> _Work order_:
Present the following data again exactly as it is shown.

(Saved entries)
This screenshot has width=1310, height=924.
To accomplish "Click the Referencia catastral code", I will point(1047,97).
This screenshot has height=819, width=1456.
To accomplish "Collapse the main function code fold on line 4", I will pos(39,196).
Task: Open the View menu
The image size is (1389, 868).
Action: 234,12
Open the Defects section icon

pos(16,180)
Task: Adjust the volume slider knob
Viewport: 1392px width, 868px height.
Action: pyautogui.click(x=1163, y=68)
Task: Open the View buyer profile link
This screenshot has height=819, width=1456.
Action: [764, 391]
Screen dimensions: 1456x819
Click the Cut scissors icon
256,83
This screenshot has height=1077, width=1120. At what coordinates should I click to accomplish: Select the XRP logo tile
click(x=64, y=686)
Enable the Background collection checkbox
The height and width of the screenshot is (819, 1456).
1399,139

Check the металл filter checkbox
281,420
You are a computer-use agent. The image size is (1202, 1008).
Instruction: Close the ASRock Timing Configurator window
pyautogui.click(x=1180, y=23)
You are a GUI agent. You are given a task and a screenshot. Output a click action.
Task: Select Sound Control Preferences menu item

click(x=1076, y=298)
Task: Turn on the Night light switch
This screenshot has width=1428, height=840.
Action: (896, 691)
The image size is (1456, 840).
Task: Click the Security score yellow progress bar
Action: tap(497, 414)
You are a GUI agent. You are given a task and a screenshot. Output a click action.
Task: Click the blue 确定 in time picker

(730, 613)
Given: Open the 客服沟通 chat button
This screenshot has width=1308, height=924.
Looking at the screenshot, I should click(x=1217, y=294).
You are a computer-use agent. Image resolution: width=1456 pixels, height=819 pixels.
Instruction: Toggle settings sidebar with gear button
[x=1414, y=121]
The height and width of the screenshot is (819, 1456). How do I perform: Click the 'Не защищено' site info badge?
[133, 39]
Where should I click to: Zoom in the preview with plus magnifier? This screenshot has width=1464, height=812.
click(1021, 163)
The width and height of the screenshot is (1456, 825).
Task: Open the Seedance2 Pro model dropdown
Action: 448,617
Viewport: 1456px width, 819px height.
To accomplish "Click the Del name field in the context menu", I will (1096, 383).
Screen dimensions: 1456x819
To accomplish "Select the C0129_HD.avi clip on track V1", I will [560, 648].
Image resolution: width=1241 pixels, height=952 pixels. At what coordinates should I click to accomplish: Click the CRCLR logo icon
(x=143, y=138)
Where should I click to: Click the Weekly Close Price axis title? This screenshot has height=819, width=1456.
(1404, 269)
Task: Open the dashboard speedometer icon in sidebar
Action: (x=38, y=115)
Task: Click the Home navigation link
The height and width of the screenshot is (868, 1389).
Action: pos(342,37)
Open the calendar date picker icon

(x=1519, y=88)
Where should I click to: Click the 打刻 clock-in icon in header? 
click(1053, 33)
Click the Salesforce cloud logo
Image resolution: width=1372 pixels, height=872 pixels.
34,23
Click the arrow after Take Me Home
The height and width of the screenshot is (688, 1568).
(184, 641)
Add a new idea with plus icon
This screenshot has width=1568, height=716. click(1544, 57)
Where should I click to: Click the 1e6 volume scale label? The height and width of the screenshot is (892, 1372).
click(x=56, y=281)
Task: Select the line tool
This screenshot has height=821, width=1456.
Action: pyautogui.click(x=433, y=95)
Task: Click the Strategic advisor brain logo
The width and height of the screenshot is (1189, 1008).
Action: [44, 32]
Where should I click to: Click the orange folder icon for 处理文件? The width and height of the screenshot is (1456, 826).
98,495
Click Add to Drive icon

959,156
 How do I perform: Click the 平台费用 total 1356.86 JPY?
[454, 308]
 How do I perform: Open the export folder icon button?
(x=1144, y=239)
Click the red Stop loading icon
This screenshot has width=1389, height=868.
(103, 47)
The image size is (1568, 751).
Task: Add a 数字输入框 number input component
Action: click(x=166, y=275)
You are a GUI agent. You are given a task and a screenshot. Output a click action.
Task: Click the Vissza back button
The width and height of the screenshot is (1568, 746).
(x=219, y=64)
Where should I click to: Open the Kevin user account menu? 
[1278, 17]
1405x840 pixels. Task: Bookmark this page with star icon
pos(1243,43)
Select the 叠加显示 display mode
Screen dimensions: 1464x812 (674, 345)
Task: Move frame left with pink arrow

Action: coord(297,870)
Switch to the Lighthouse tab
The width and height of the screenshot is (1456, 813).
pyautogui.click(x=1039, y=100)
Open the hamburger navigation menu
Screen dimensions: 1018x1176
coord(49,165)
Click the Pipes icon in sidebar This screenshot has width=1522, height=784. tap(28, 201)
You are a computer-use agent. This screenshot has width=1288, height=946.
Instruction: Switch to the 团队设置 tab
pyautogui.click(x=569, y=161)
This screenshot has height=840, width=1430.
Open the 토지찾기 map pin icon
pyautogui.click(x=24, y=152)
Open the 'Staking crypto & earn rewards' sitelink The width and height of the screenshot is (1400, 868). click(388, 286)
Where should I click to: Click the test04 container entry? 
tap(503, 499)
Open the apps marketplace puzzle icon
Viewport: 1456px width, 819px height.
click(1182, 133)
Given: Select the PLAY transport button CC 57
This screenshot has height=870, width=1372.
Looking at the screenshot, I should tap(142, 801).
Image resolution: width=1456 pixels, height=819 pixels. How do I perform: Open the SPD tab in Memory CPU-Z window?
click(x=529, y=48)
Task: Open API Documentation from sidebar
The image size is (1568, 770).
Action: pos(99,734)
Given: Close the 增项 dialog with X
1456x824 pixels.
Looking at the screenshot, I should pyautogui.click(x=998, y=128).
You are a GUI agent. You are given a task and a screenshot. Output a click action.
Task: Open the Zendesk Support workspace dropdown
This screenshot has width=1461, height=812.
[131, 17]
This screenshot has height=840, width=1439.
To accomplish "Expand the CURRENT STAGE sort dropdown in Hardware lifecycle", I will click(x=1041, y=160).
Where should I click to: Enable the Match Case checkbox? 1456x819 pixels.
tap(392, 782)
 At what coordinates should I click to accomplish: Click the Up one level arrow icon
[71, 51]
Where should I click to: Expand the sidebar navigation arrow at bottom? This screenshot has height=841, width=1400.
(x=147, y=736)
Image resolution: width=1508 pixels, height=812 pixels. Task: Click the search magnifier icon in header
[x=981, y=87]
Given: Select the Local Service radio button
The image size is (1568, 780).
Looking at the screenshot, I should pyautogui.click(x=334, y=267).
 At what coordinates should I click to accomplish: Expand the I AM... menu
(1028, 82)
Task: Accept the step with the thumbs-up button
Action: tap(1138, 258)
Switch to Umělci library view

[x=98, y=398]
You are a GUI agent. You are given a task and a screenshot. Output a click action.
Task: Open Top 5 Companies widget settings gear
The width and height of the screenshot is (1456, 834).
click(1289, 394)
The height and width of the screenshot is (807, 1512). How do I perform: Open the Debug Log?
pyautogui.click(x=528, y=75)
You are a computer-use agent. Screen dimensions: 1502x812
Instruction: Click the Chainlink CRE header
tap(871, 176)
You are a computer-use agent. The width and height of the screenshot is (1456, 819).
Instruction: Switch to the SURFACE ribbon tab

> _Output below_:
This screenshot has width=1310, height=924.
To accomplish "Click the Referencia catastral code", I will point(1047,97).
This screenshot has height=819, width=1456.
To accomplish "Collapse the main function code fold on line 4", I will pos(39,196).
Task: Open the View menu
The image size is (1389, 868).
Action: 234,12
Open the Defects section icon

pos(16,180)
Task: Adjust the volume slider knob
Viewport: 1392px width, 868px height.
Action: pyautogui.click(x=1163, y=68)
Task: Open the View buyer profile link
This screenshot has height=819, width=1456.
Action: [764, 391]
Screen dimensions: 1456x819
Click the Cut scissors icon
256,83
This screenshot has height=1077, width=1120. At what coordinates should I click to accomplish: Select the XRP logo tile
click(x=64, y=686)
Enable the Background collection checkbox
The height and width of the screenshot is (819, 1456).
1399,139

Check the металл filter checkbox
281,420
You are a computer-use agent. The image size is (1202, 1008).
Instruction: Close the ASRock Timing Configurator window
pyautogui.click(x=1180, y=23)
You are a GUI agent. You are given a task and a screenshot. Output a click action.
Task: Select Sound Control Preferences menu item

click(x=1076, y=298)
Task: Turn on the Night light switch
This screenshot has width=1428, height=840.
Action: (896, 691)
The image size is (1456, 840).
Task: Click the Security score yellow progress bar
Action: tap(497, 414)
You are a GUI agent. You are given a task and a screenshot. Output a click action.
Task: Click the blue 确定 in time picker

(730, 613)
Given: Open the 客服沟通 chat button
This screenshot has width=1308, height=924.
Looking at the screenshot, I should click(x=1217, y=294).
You are a computer-use agent. Image resolution: width=1456 pixels, height=819 pixels.
Instruction: Toggle settings sidebar with gear button
[x=1414, y=121]
The height and width of the screenshot is (819, 1456). How do I perform: Click the 'Не защищено' site info badge?
[133, 39]
Where should I click to: Zoom in the preview with plus magnifier? This screenshot has width=1464, height=812.
click(1021, 163)
The width and height of the screenshot is (1456, 825).
Task: Open the Seedance2 Pro model dropdown
Action: 448,617
Viewport: 1456px width, 819px height.
To accomplish "Click the Del name field in the context menu", I will (1096, 383).
Screen dimensions: 1456x819
To accomplish "Select the C0129_HD.avi clip on track V1", I will [560, 648].
Image resolution: width=1241 pixels, height=952 pixels. At what coordinates should I click to accomplish: Click the CRCLR logo icon
(x=143, y=138)
Where should I click to: Click the Weekly Close Price axis title? This screenshot has height=819, width=1456.
(1404, 269)
Task: Open the dashboard speedometer icon in sidebar
Action: (x=38, y=115)
Task: Click the Home navigation link
The height and width of the screenshot is (868, 1389).
Action: pos(342,37)
Open the calendar date picker icon

(x=1519, y=88)
Where should I click to: Click the 打刻 clock-in icon in header? 
click(1053, 33)
Click the Salesforce cloud logo
Image resolution: width=1372 pixels, height=872 pixels.
34,23
Click the arrow after Take Me Home
The height and width of the screenshot is (688, 1568).
(184, 641)
Add a new idea with plus icon
This screenshot has width=1568, height=716. click(1544, 57)
Where should I click to: Click the 1e6 volume scale label? The height and width of the screenshot is (892, 1372).
click(x=56, y=281)
Task: Select the line tool
This screenshot has height=821, width=1456.
Action: pyautogui.click(x=433, y=95)
Task: Click the Strategic advisor brain logo
The width and height of the screenshot is (1189, 1008).
Action: [44, 32]
Where should I click to: Click the orange folder icon for 处理文件? The width and height of the screenshot is (1456, 826).
98,495
Click Add to Drive icon

959,156
 How do I perform: Click the 平台费用 total 1356.86 JPY?
[454, 308]
 How do I perform: Open the export folder icon button?
(x=1144, y=239)
Click the red Stop loading icon
This screenshot has width=1389, height=868.
(103, 47)
The image size is (1568, 751).
Task: Add a 数字输入框 number input component
Action: click(x=166, y=275)
You are a GUI agent. You are given a task and a screenshot. Output a click action.
Task: Click the Vissza back button
The width and height of the screenshot is (1568, 746).
(x=219, y=64)
Where should I click to: Open the Kevin user account menu? 
[1278, 17]
1405x840 pixels. Task: Bookmark this page with star icon
pos(1243,43)
Select the 叠加显示 display mode
Screen dimensions: 1464x812 (674, 345)
Task: Move frame left with pink arrow

Action: coord(297,870)
Switch to the Lighthouse tab
The width and height of the screenshot is (1456, 813).
pyautogui.click(x=1039, y=100)
Open the hamburger navigation menu
Screen dimensions: 1018x1176
coord(49,165)
Click the Pipes icon in sidebar This screenshot has width=1522, height=784. tap(28, 201)
You are a computer-use agent. This screenshot has width=1288, height=946.
Instruction: Switch to the 团队设置 tab
pyautogui.click(x=569, y=161)
This screenshot has height=840, width=1430.
Open the 토지찾기 map pin icon
pyautogui.click(x=24, y=152)
Open the 'Staking crypto & earn rewards' sitelink The width and height of the screenshot is (1400, 868). click(388, 286)
Where should I click to: Click the test04 container entry? 
tap(503, 499)
Open the apps marketplace puzzle icon
Viewport: 1456px width, 819px height.
click(1182, 133)
Given: Select the PLAY transport button CC 57
This screenshot has height=870, width=1372.
Looking at the screenshot, I should tap(142, 801).
Image resolution: width=1456 pixels, height=819 pixels. How do I perform: Open the SPD tab in Memory CPU-Z window?
click(x=529, y=48)
Task: Open API Documentation from sidebar
The image size is (1568, 770).
Action: pos(99,734)
Given: Close the 增项 dialog with X
1456x824 pixels.
Looking at the screenshot, I should pyautogui.click(x=998, y=128).
You are a GUI agent. You are given a task and a screenshot. Output a click action.
Task: Open the Zendesk Support workspace dropdown
This screenshot has width=1461, height=812.
[131, 17]
This screenshot has height=840, width=1439.
To accomplish "Expand the CURRENT STAGE sort dropdown in Hardware lifecycle", I will click(x=1041, y=160).
Where should I click to: Enable the Match Case checkbox? 1456x819 pixels.
tap(392, 782)
 At what coordinates should I click to accomplish: Click the Up one level arrow icon
[71, 51]
Where should I click to: Expand the sidebar navigation arrow at bottom? This screenshot has height=841, width=1400.
(x=147, y=736)
Image resolution: width=1508 pixels, height=812 pixels. Task: Click the search magnifier icon in header
[x=981, y=87]
Given: Select the Local Service radio button
The image size is (1568, 780).
Looking at the screenshot, I should pyautogui.click(x=334, y=267).
 At what coordinates should I click to accomplish: Expand the I AM... menu
(1028, 82)
Task: Accept the step with the thumbs-up button
Action: tap(1138, 258)
Switch to Umělci library view

[x=98, y=398]
You are a GUI agent. You are given a task and a screenshot. Output a click action.
Task: Open Top 5 Companies widget settings gear
The width and height of the screenshot is (1456, 834).
click(1289, 394)
The height and width of the screenshot is (807, 1512). How do I perform: Open the Debug Log?
pyautogui.click(x=528, y=75)
You are a computer-use agent. Screen dimensions: 1502x812
Instruction: Click the Chainlink CRE header
tap(871, 176)
You are a computer-use agent. The width and height of the screenshot is (1456, 819).
Instruction: Switch to the SURFACE ribbon tab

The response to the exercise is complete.